WASHINGTON (Reuters) – U.S. lawmakers are pressuring the Justice Department for access to counterintelligence reports generated by Special Counsel Robert Mueller during his investigation of President Donald Trump and his associates, two congressional sources said on Tuesday.

Mueller’s team produced counterintelligence reports and passed the information along to the FBI and the Justice Department based on witness interviews and other evidence about Russia’s attempts to interfere in the 2016 U.S. presidential election.

Intelligence committees in both the Democrat-led House of Representatives and the Republican-led Senate want detailed information about those reports and leads, the congressional sources said.

In a footnote to one section of his report about a Russian operation that trolled American internet users during the 2016 campaign, Mueller said his team was “aware of reports that other Russian entities engaged in similar active measures operations targeting the United States.”

U.S. and European law enforcement and intelligence officials have said European spy agencies began collecting information about Russian government hackers’ efforts to target U.S. government and political networks as early as 2015.
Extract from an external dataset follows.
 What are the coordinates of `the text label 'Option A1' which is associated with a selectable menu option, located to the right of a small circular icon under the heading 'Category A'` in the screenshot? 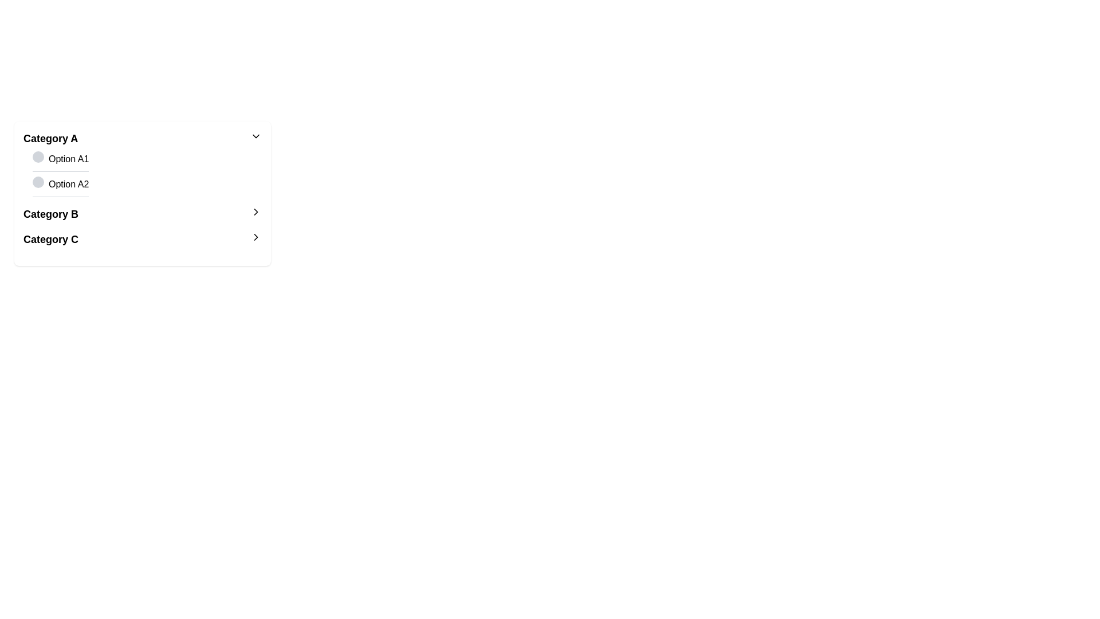 It's located at (68, 159).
FBI investigators also started probing hacking of the Democratic Party in late 2015, sources familiar with the investigations said.

Last week, in a letter to Attorney General William Barr, House Intelligence Committee chairman Adam Schiff said the Justice Department failed to comply with a subpoena his committee issued for documents and materials related to Mueller’s investigation.
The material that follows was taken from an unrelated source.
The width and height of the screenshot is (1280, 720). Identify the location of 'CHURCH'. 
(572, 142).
Schiff said that failure to comply “places the Department at risk of unlawfully withholding foreign intelligence and counterintelligence information from the committee.”

He also said the committee could consider enforcement action against the department at a meeting scheduled for Wednesday if the requested materials are not produced.

Last month, according to a congressional source, the bipartisan leadership of the Senate Intelligence Committee wrote the FBI requesting a briefing on counterintelligence information developed by Mueller’s team. The source said that briefing had not yet occurred.

The Justice Department has offered to let the House committee’s members see most of the redacted parts of Mueller’s report on Russia’s role in the 2016 U.S. presidential election as well as foreign and counterintelligence documentation related to Mueller’s inquiry.

In a letter sent to Schiff on Tuesday, Justice Department official Stephen Boyd said he was surprised that Schiff’s committee had found that proposal “unacceptable”.

Boyd also said the department was willing to discuss a possible plan for giving Intelligence Committee members and staff closed-doors access to some additional material they are seeking if Schiff does not move forward with his threats to hold the department in contempt.